Entonces, Francisco tomándolo en sus brazos, fué a arrojarlo a los pies del hermano mayor, repitiendo con voz enternecida: "¡Ahí lo tienes, mira, Juan: ahí está!"
Luego colocó sobre su montura los dos cadáveres, uno encima de otro, y se puso en camino.
Entró al castillo, riendo y llorando, como Gargan­túa ante el nacimiento de Pantagruel; dando gritos de triunfo y temblando de alegría al contar la muerte del animal, gimiendo y arrancándose las barbas al narrar la de su hermano.

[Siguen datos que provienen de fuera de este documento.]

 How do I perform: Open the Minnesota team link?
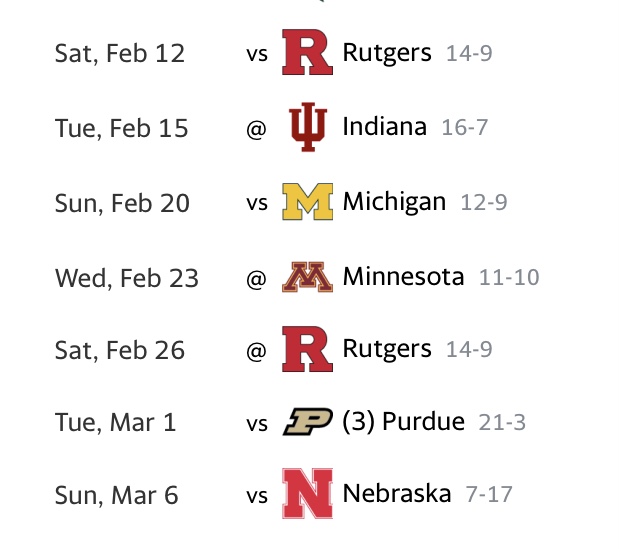(403, 275)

Y con frecuencia, después cuando volvía a hablar de aquel día, murmuraba con lágrimas en los ojos: "Si al menos el pobre Juan me hubiera visto ahogar al otro, habría muerto contento, estoy seguro".
La viuda de mi antepasado inspiró a su huérfano el horror a la caza, que se ha transmitido de padres a hijos, hasta mí.
El marqués de Arville se calló. Alguien dijo:
-Eso es una leyenda, ¿no?
Y el narrador respondió:
-Le juro que es verdadera en toda su extensión.
Y entonces una mujer comentó con una vocecilla suave:
-Da lo mismo. Lo hermoso es tener pasiones así.